§ WORK INSTRUCTIONS
Retype, word for word, the line holding "The width and" and every line below it to the end of the listing. Leave out the pictures.

§ DATASET RECORDS
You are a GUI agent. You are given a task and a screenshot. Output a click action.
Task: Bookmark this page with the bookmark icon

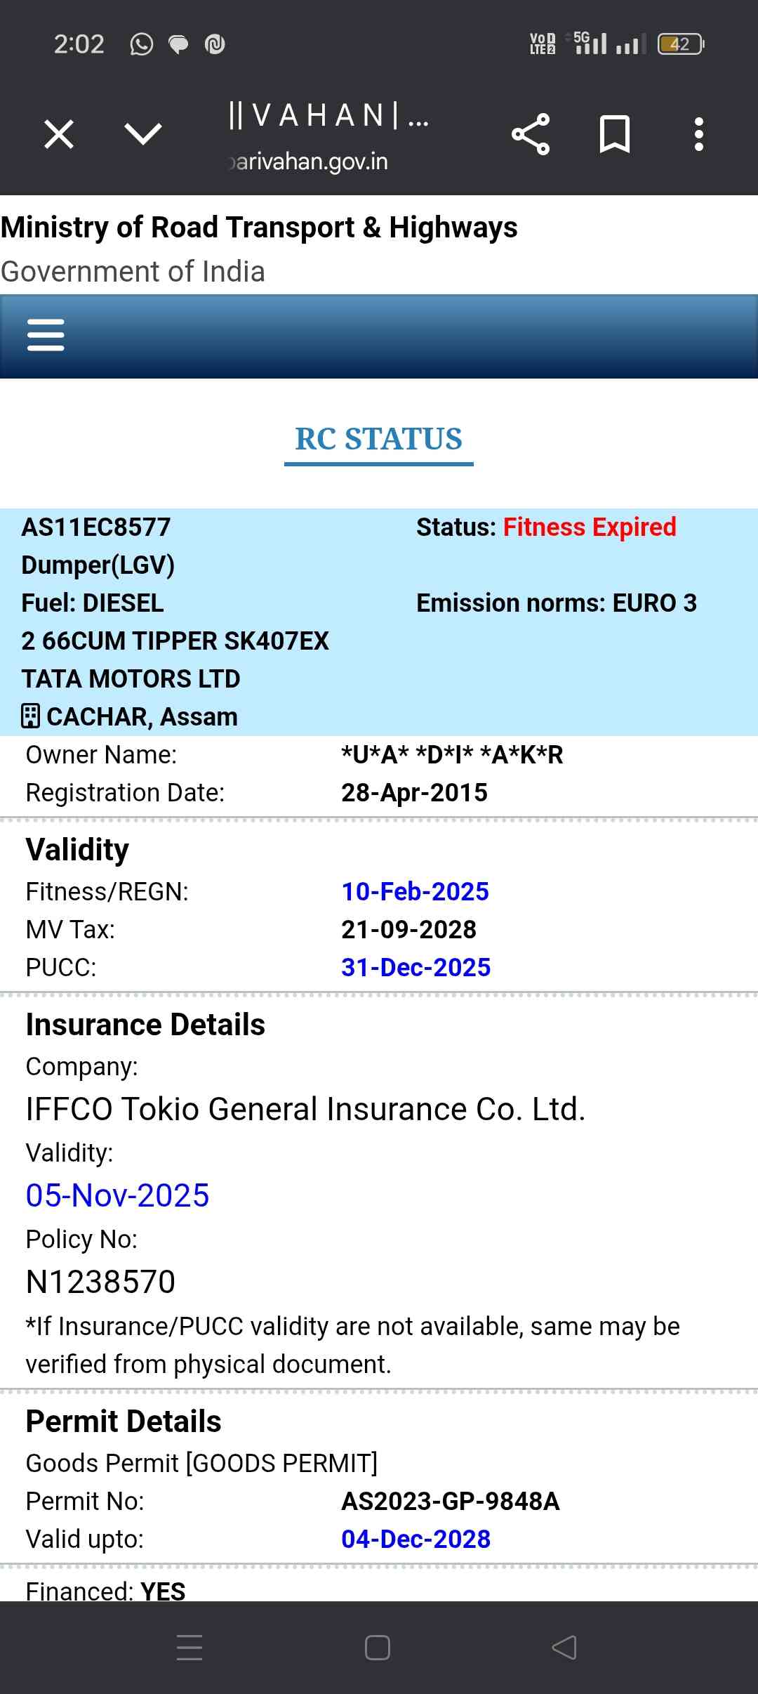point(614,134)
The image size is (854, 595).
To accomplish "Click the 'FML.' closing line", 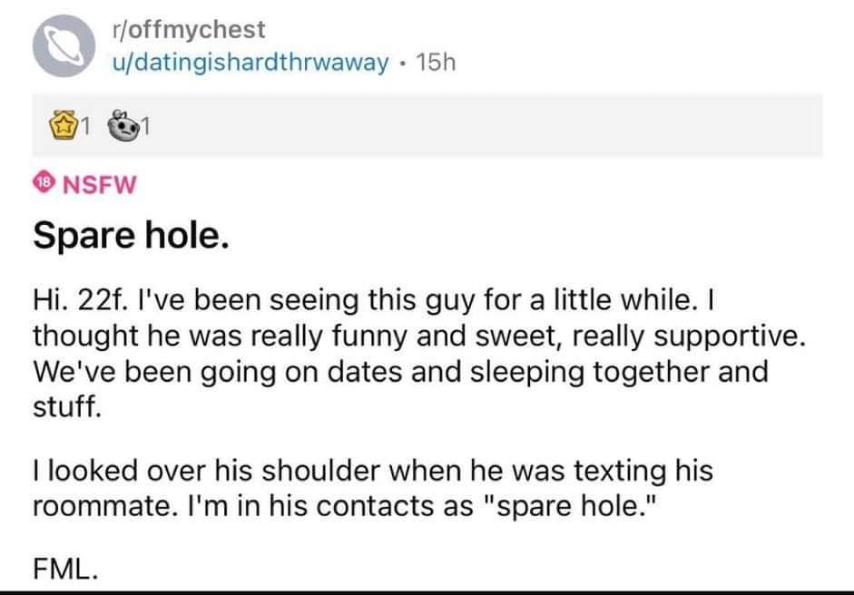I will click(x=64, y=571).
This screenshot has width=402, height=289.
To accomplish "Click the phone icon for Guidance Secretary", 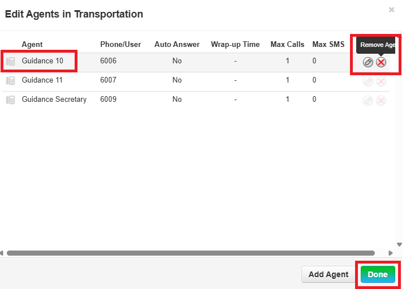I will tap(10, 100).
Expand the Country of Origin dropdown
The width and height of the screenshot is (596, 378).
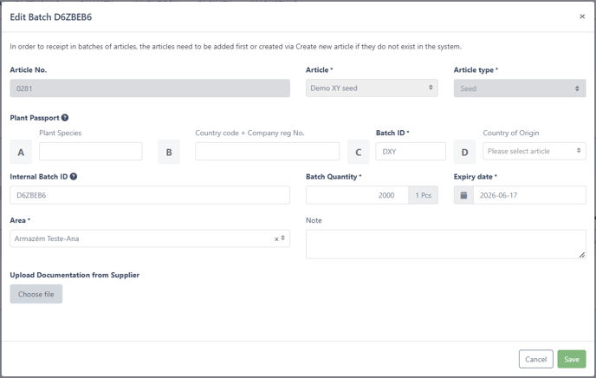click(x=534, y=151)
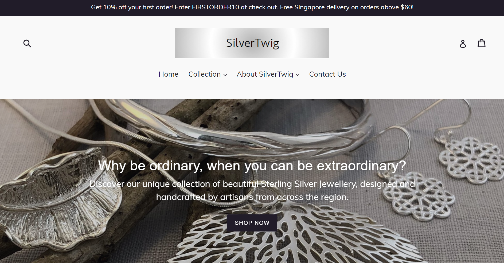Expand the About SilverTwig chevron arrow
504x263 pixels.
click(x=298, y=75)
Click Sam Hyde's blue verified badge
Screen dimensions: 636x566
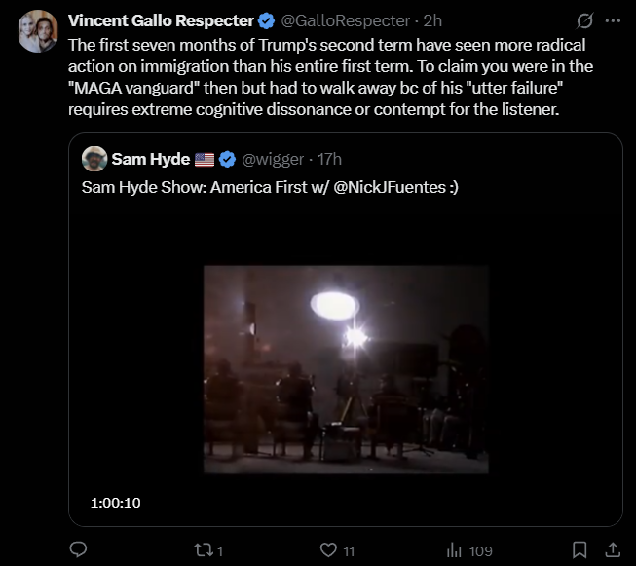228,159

§ SOLUTION FOR THIS TASK
The width and height of the screenshot is (596, 378).
click(x=534, y=151)
Expand the About SilverTwig chevron arrow
504x263 pixels.
click(x=298, y=75)
Click Sam Hyde's blue verified badge
Screen dimensions: 636x566
228,159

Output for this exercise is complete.